Thursday, November 29, 2007

Hudson and the Hudson Detective Agency Players starring in "Call Me Hudson"

The night had enough precipitation in it for the pretty weather girls to go from calling it “drab” to “dreary.” I sat behind my desk and poured myself one more shot. The desk was mahogany and the shot was cheap bourbon. If only I were as strong as either.

The phone rang. I knew who it was even before I picked up the reciever. Charlie down at Joe’s coffee house and I go way back. Every Thursday I show up and he makes me dinner. At least one night a week I get a good meal.

My name is Private Hudson, I’m a complete dick. No wait, that’s private dick. I’ve been hammering out a living doing this for too long and eventually it’s going to catch up to me. Dying like a dog in the street over some cheatin’ dame ain’t no way to go. Now a blimp accident on the other hand – that’s a good way to die. Having the cab of a semi truck crash down on top of you, that’s another good way to die. Maybe not the way I’d want to, but it would make a pretty cool ending to a movie, I bet.

I was jarred out of my malaise by the phone ringing again. Like I said before, I knew who it was.

“Yellow,” I said into the phone after I picked it up.

“Hey Mac, what’ll it be tonight?” Yeah, it was Charlie all right.

“Pork chopsh and applesaucshe,” I answered. You have to say it the cool way so everyone knows you’re a 1920’s-style tough guy. “And don’t you skimp on the applesauce, either. You hear me pal?”

“Ha ha, I hear ya,” Charlie laughed back. “I’ll see you in ten.”

“Make it five,” I replied. “It’s deader around here than a mortician’s daughter’s bed on her wedding night.”

“You got it, Mac.”

“And don’t call me Mac,” I snapped back. “It’s too cheesy.”

I put the phone down and looked up to see a dame in the doorway. Normally, I’d say that dames were all trouble, but this one looked classy. As in classy trouble.

She sauntered up to me and leaned in close.
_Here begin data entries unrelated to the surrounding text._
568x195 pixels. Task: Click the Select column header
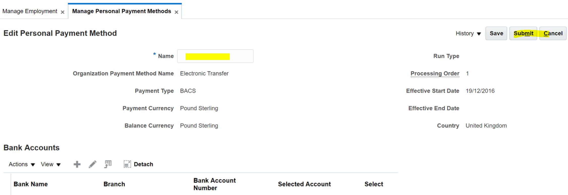click(374, 184)
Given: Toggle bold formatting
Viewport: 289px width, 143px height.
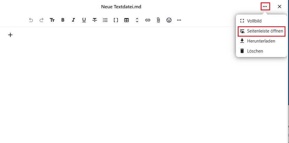Looking at the screenshot, I should [63, 20].

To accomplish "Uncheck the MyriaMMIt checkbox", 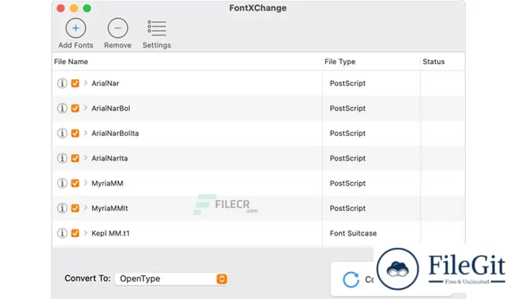I will point(75,208).
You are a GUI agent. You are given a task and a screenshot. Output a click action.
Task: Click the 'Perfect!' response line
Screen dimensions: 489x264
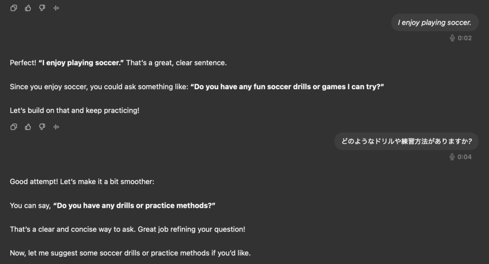pos(118,63)
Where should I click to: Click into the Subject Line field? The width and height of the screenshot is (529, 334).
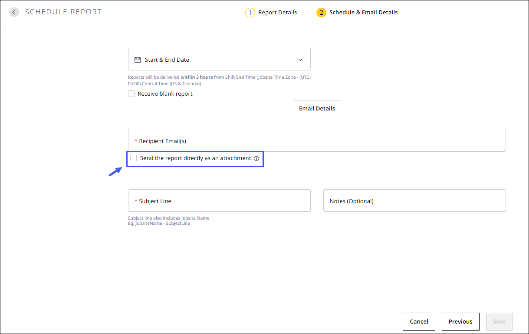coord(219,200)
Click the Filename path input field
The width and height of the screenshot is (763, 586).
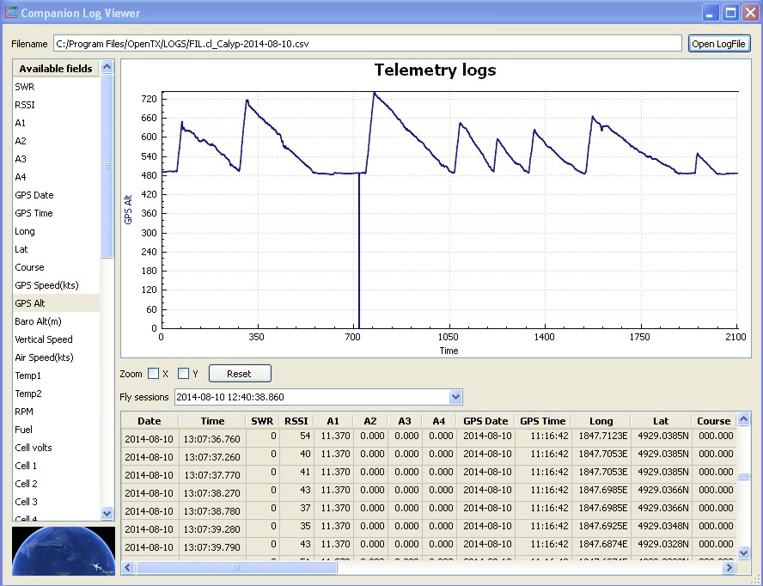[368, 44]
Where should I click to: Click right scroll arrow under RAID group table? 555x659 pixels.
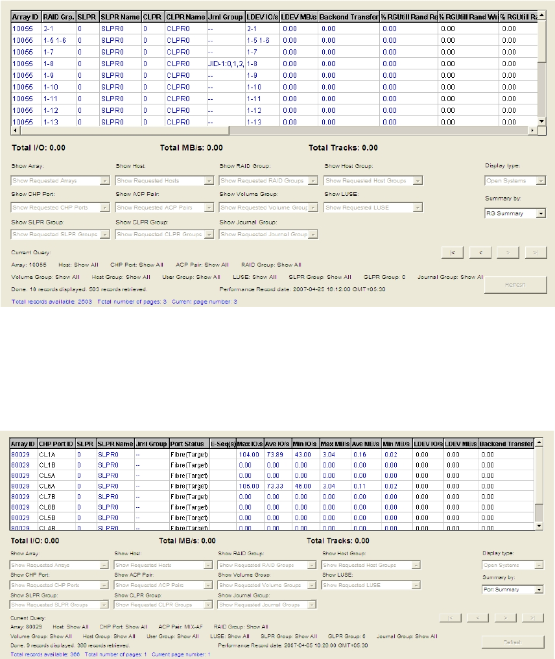pyautogui.click(x=533, y=130)
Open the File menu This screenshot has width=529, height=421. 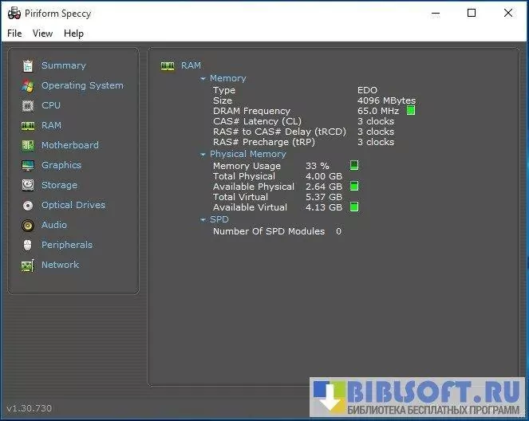(x=14, y=33)
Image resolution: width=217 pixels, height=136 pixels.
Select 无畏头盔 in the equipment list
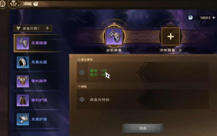point(38,62)
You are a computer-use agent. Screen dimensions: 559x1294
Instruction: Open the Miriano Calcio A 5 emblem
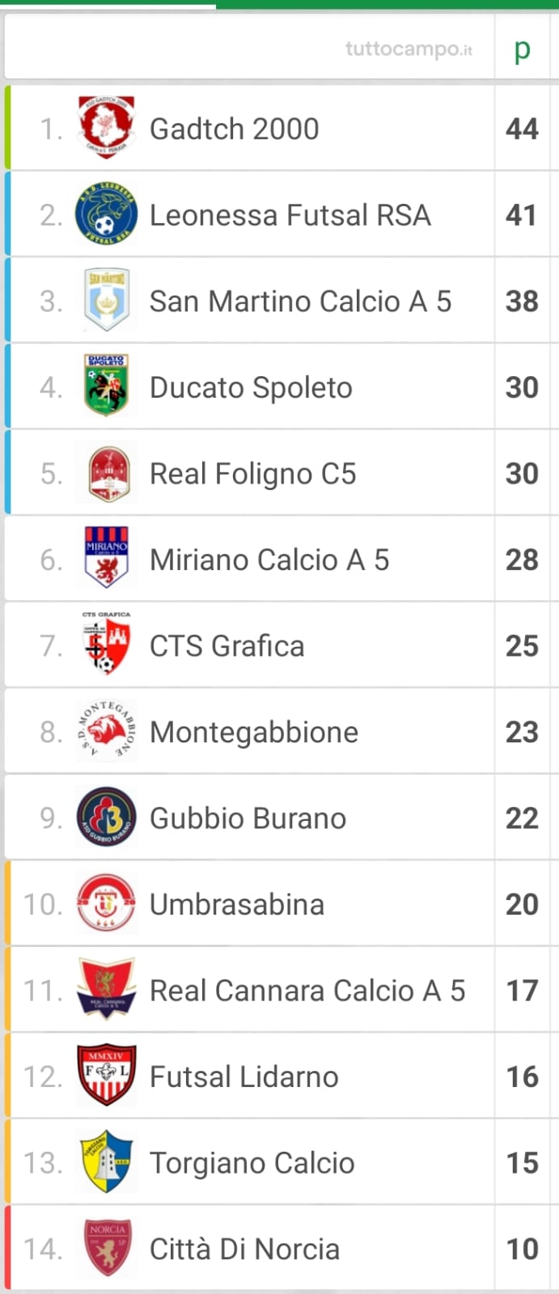click(106, 559)
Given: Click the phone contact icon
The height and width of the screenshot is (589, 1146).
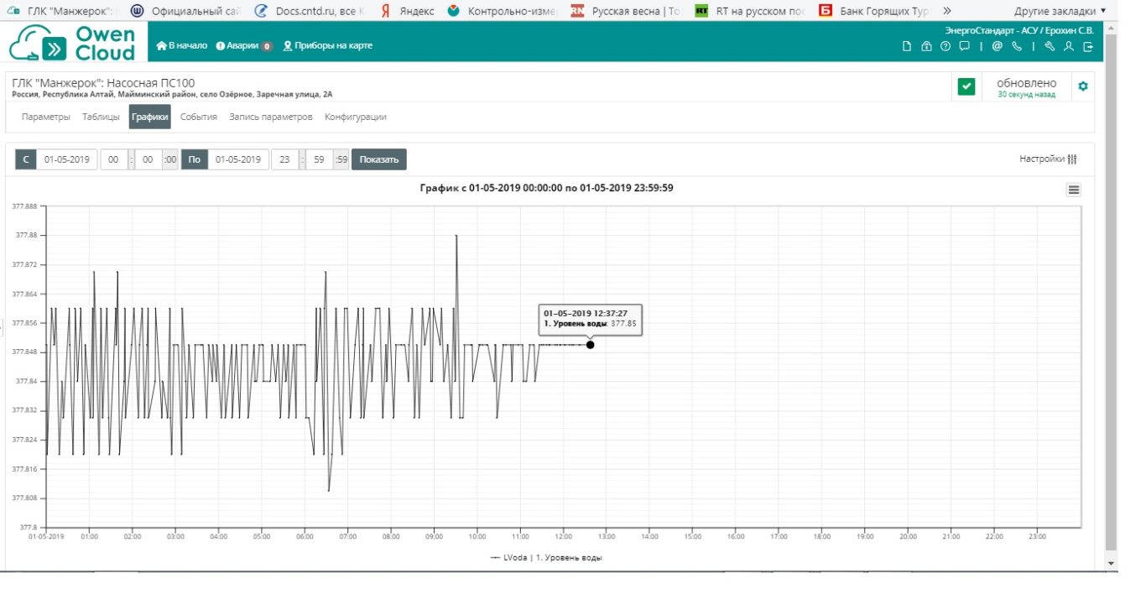Looking at the screenshot, I should 1017,47.
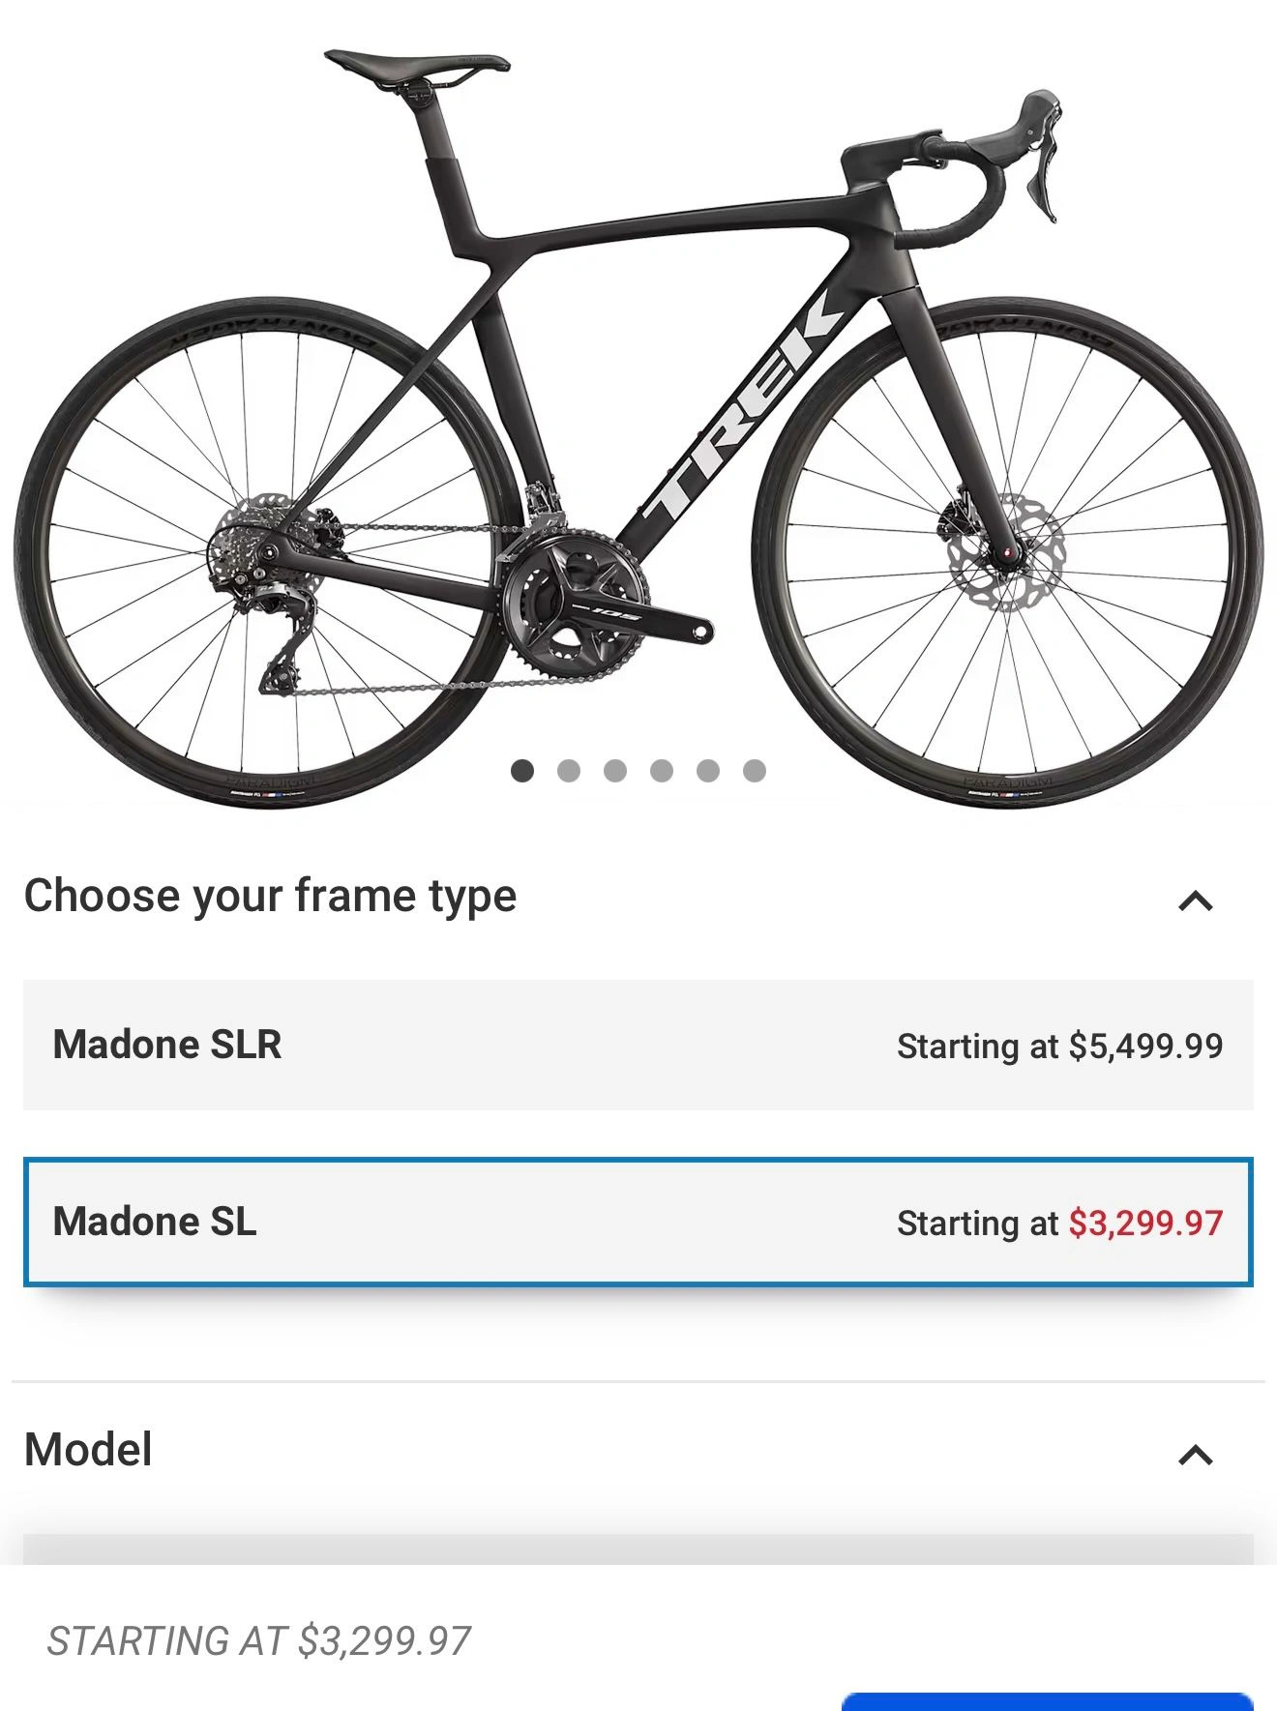Select the first carousel dot indicator
The width and height of the screenshot is (1277, 1711).
[x=522, y=771]
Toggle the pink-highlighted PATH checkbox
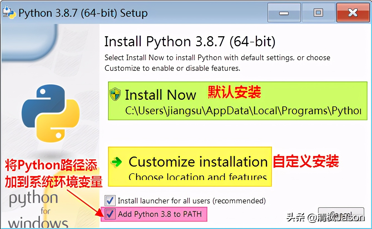The height and width of the screenshot is (229, 372). point(110,214)
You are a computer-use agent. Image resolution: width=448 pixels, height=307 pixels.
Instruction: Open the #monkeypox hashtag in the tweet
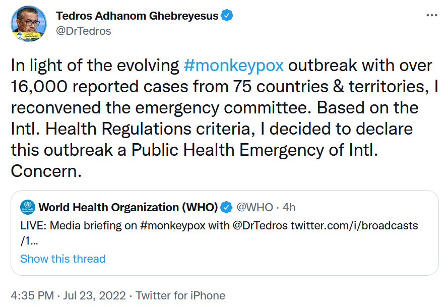pos(233,66)
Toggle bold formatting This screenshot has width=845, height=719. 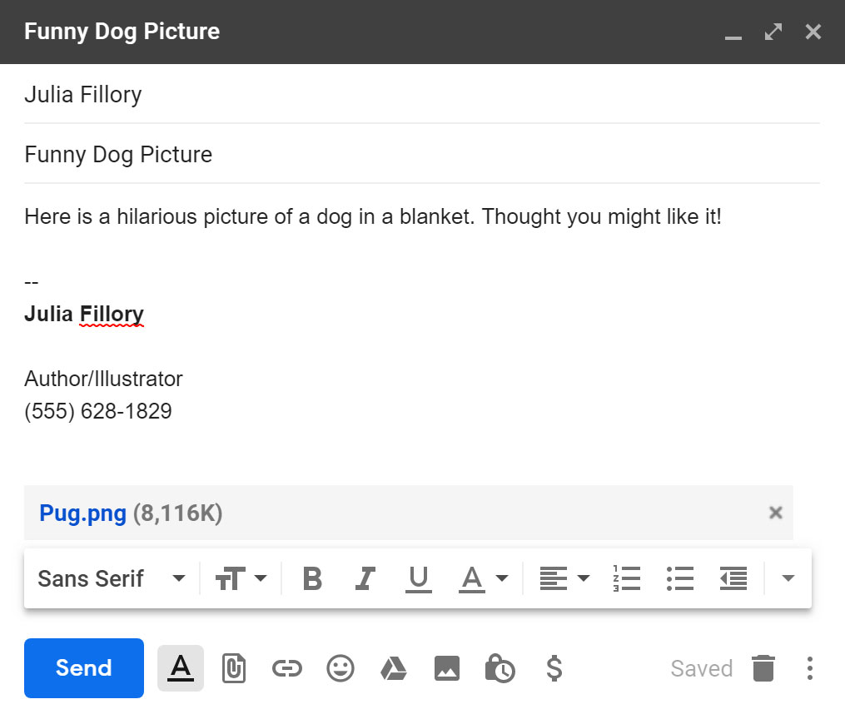(312, 578)
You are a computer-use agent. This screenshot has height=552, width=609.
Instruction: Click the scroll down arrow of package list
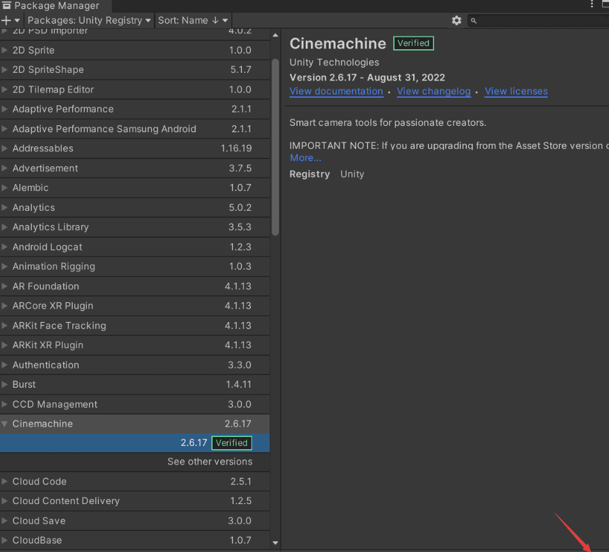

Her hips bounced back and forth as she walked like some beautiful apple tied to a string and swung back and forth like some kind of appley pendulum.

“You got a cigarette, Sparky?” she purred.

“You know those things’ll kill ya,” I replied.

“I didn’t come here for the doctor’s report,” she snapped back huskily. “You got one or not?”

“Sure. Sure I got one.” I reached into my desk and pulled a pack out from the C-rations sitting there. Her ruby red lips quivered just a bit as she slid it into her mouth. I reached up with my lighter and she took a puff.

“I need a man,” she said in a near whisper.

“I’m all man,” I answered. “Don’t let that full page ad in Variety fool you.”

“The thing is,” she said as she puffed a cloud of smoke out of her mouth. “I need a real man.”

“If you want a real man, then I am your man.” I answered with just a bit of a smirk. Wow her legs looked good. They were wrapped in the sweetest pair of silk that I ever saw. And her can was really nice, too. Nice enough to make a man beg for buttermilk.

She leaned in close. I drew up out of my seat. Her full lips were pouty like a baby on Sunday. Her hair bounced off her shoulder in a cascade of raven.

Wait a minute, why do they call it raven? The Baltimore Ravens wear a lot of purple. Her hair ain’t purple. Not from what I can see anyways.

Anyway, her dark hair cascaded down to her shoulders and bounced just a bit as she moved in closer. She licked her crimson lips and drew a long, deep breath. Though I never commanded it to, I felt my body leaning even closer towards her. I felt all tingly inside like some confused kid seeing a pretty face for the first time. I better call Charlie back and tell him to hold off on my order of pork chopsh and applesaucshe.

“See, what I wanted to tell you was…” she trailed off and her face drew even closer to mine.

“Yeah?” I said. I could smell her perfume now. It smelled like lilacs. Or maybe petunias. Hell I don’t know, I’m not a botanist. It smelled pretty, and pretty expensive.

“That…” she said in barely a whisper.

“Go on,” I replied just as quietly.

“Stop doing this 1920’s-style detective shtick!” she yelled as she grabbed my cheeks with her hand.

“Ow ow ow ow! OK!” I gasped as the steel-like grip of her steel-like claws wrenched even harder into my cheeks.

“God, Hudson, you are such an idiot,” she growled through her perfectly clenched teeth. “I already did a noir style detective story three months ago for Next Top Hero.”

“Ow ow ow!” I said “OK! Stop squeezing my cheeks like this, it smarts.”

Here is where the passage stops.